Ms. Murad trained as a classical singer. “That’s where my teachers pointed me,” she said. “Even though I wanted to sing like Whitney Houston — but that wasn’t going to work.” For quite a few years, she has worked with Marni Nixon, famously the voice that issued from the moving lips of Natalie Wood in “West Side Story,” Deborah Kerr in “The King and I,” and Audrey Hepburn in “My Fair Lady.”
Ms. Murad went to college, where she dutifully majored in biology — “my father said that music was not practical” — “but I always took music classes,” she said. She taught both music and science at the Rodeph Sholom School, the Reform day school in Manhattan. “It was amazing to see the same kids in those two different environments,” she said. “They were different, and they said that I changed, too. They said I was much more serious in science.”
After marrying, Ms. Murad and her husband, by then the parents of two young children, moved to Englewood. Now, with an almost-7-year-old and an almost-5-year-old, she has time to devote to the projects “that I always wanted to do but didn’t have time to do.”
Chief among them is exploring and presenting Ladino songs.
Remember how her Sephardic family tree showed only male names? Perhaps ironically, Ladino music, as we know it today, is women’s music, melodies and words that have been passed down through the maternal line.

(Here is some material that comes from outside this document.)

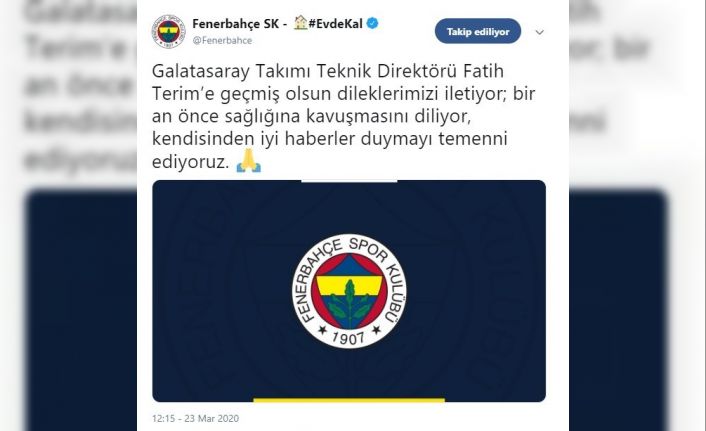
Task: Click the Fenerbahçe crest in the tweet image
Action: pyautogui.click(x=349, y=291)
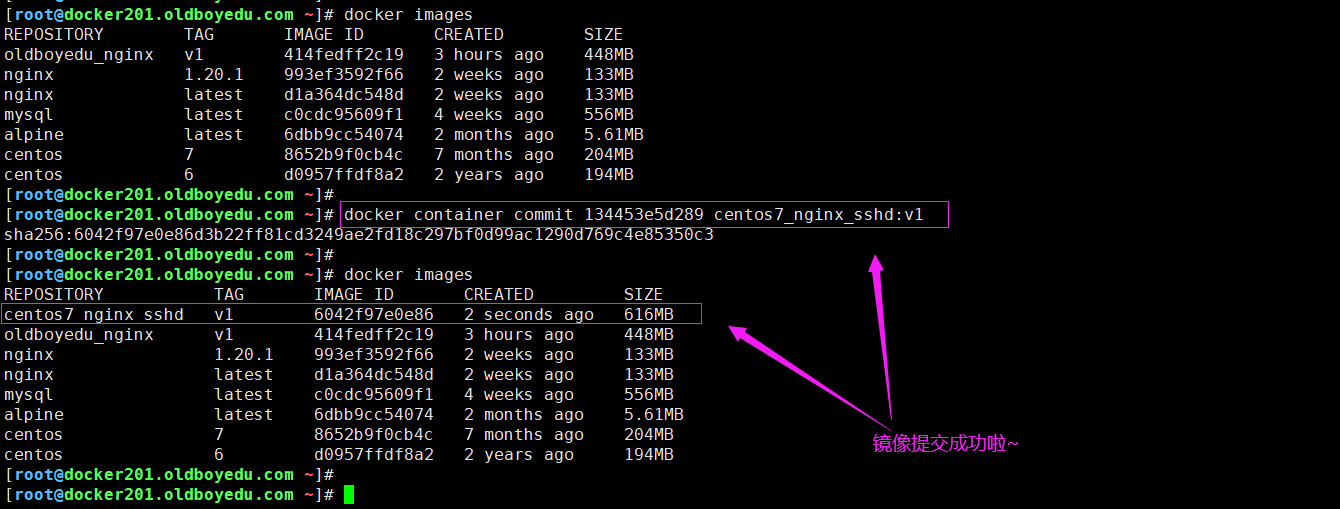Click the 616MB size value
Image resolution: width=1340 pixels, height=509 pixels.
tap(649, 315)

Ladino, Ms. Murad said, is based on medieval Spanish. Like Yiddish, it absorbed many words from the cultures in which it developed, with Turkish, Italian, and Arabic roots. It’s written with Hebrew letters, but it includes little Hebrew. Traditionally it is sung a cappella, “because these songs are the product of an oral tradition,” Ms. Murad said. “Women sang them at home.” They are not well documented, she added.
Their themes, she said, “are something that everyone can relate to. There are a lot of songs about love, and they address a lot through love songs. They talk about marriage, life, hardship, kids, and death. There’s a lot about falling in love, and a lot about lost love. There’s often an element of sadness about them, but also a real sense of humor. They laugh a lot.
“The music is a combination of styles. There’s a medieval feel to it; you also can hear flamenco, a Middle Eastern sound, a more western sound.” Like Yiddish, like Ladino, each place the Jews lived left an echo in the music.
What’s her favorite Ladino song? Ms. Murad hesitated — there are so many she loves, she said — and then she said “Noches, Noches,” which means “Nights, Nights.”
Transliterated into English, that is how the song begins.
“Noches, noches, buenas noches/Noches son d’enamorar/Ah, noches son d’enamorar.
Dando bueltas por la kama/Komo l’peshe en la mar/Ah l’peshe en la mar.”
Spanish-speakers — or even speakers of other Romance languages — will recognize much of this.
“Nights, nights, good nights/Nights are for falling in love. Ah, nights are for falling in love,” the singer begins.
“In my bed I am restless/Tossing, turning like a fish in the sea/Oh, like a fish in the sea.”
There are many reasons for the song’s survival, Ms. Murad said. One is the music. “It’s a very Middle Eastern-scale melody,” and it’s lovely. Another is the words, which go on to talk about three sisters, each in love, each with her own perspective on her plight. “You could say it’s just about love, but there is a lot of trauma there.
“Those nights should have been in Spain — with the smells of roses and the sounds of fountains, with all that beauty — but it wasn’t like that. It was so tormented for them. They just didn’t know what was going to happen, if they would survive the night.
“You really feel the sense of the Jewish experience, of being tossed around like a little fish in the sea. You’re a little fish — there are not a lot of you — and you are in the vast ocean, and you have to fight against the tide. You have to fight all the time.”
But somehow, she said, “they did survive. And so did the music.”